Still don’t see any evidence people are putting this together, though.
In their example, I knew that 293 was seven less than 300, so I subtracted 300 from 263 then added back seven.
Isaac Asimov wrote a whole book about those sort of tricks.
https://www.amazon.com/Quick-easy-math-Isaac-Asimov/dp/B0006BLVLA#customerReviews
If anyone wants to “afterschool” their children/grandchildren in math the old fashioned way, I highly recommend Rod & Staff Math. It is a Menonite pubication that teaches real arithmatic. I taught my kids the first grade book in pre-k and Kindergarten and then went on from there.
+1
If it is common core, it needs to be cast into the sea.

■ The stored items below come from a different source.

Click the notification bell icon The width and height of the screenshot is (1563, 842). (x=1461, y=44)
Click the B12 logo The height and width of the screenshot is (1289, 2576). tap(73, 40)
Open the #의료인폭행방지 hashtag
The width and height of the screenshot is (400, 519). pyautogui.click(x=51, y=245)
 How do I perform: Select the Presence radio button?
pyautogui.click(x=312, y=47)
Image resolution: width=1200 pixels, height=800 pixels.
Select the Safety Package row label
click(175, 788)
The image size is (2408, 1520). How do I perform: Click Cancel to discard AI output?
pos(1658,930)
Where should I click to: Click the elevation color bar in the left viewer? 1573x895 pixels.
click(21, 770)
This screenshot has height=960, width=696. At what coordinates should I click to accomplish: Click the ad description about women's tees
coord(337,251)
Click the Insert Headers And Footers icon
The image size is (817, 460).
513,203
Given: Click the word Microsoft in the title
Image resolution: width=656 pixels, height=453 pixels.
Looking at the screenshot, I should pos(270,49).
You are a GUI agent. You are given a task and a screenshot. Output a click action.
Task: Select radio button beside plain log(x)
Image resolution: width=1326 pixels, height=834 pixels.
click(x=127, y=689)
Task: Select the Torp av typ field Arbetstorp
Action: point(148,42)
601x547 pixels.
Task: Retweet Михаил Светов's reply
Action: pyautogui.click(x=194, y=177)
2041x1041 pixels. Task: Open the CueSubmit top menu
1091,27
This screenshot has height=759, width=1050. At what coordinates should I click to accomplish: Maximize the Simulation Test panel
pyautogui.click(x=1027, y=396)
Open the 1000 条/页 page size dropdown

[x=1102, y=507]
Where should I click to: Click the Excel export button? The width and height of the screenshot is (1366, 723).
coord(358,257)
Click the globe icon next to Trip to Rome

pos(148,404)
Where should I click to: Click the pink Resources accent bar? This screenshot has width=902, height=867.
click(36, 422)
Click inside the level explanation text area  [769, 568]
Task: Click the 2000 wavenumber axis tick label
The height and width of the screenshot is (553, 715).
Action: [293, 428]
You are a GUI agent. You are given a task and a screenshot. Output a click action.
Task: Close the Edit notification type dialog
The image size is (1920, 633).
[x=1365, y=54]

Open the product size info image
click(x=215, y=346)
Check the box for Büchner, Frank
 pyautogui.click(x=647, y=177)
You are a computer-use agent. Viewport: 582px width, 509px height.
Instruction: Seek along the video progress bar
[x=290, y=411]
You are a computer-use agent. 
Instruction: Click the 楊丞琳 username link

I could never teach my grand kids trig or calculus. I could teach them what they need to know to communicate with humans in our world.
The nonsense they have brought home would not allow them to survive in the 21st century.
I learned math the old way and could solve most simple arithmetic calve in seconds. But now according to the academic nitwits I probably don’t know math because I don’t know what funny diagram dance to do.
BTW, I’m a degreed engineer that aced differential equations.
Interesting. I was thinking about buying a copy for my grandson, then I saw the 500 dollar price tag. I don’t need math to know that’s too big a number for me.
And obviously I misstated the number in my solution, and left out part of my work. ;~)
“If anyone wants to afterschool their children/grandchildren in math the old fashioned way, I highly recommend Rod & Staff Math.”
Yep, I took the afterschooling route too, using Saxon Math in my case. You have to have the correct mindset for it though, and understand that at least through grade school, if not through middle school, the ONLY subjects ABSOLUTELY NECESSARY for kids to learn are reading and math, and thus prioritize them over everything else (including after school sports, for example, or piano, or even history or science). If you have time left over after teaching reading and math, then you can move on to other stuff (like sports or piano), but you have to prioritize.
(and no, don’t believe Big Piano, playing piano doesn’t help a kid learn math - being taught math properly and doing problems is how kids learn math)
I dislike common core for any number of reasons
That said common core are a set of standards not the metjodoligy. The stupid PhD in math who decided that elementary school should be able to do anything more than memorize tables and utilize them is insane. Concrete thinking doesnt even begin until age ten or so Abstract thinking (draw a conclusion) doesnt happen until even later. Asking young brains to do what they neurological can not is just plain stupid
And I thought the new math they taught us in the sixties was bad
An entire generation of retards, coming up.
If I’m in good enough shape, I might just take over the country.
I became really, really good at arithmetic and OK on maths.
When I was young I could see numbers as colors - which did nothing but raise an occasional eyebrow among teachers at military schools around the world.
But back in the US at public schools I was the really, really odd kid.
Makes me wonder how things could have been ...
https://archive.org/stream/QuickAndEasyMath-English-IsaacAsimov/asimov-quick-maths#page/n7/mode/2up
Hit the gray button in the upper center to download.
You owe me a beer.
That opens a lot of doors at the college level.
The Common Core math is just stupidly complex. I'm perfectly happy doing all manner of math. Arithmetic, algebra, differentials, integrals, eigenvalue decompositions. Trigonometric identities are critical in solving integral equations. The Common Core approach is aimed at making simple arithmetic look daunting.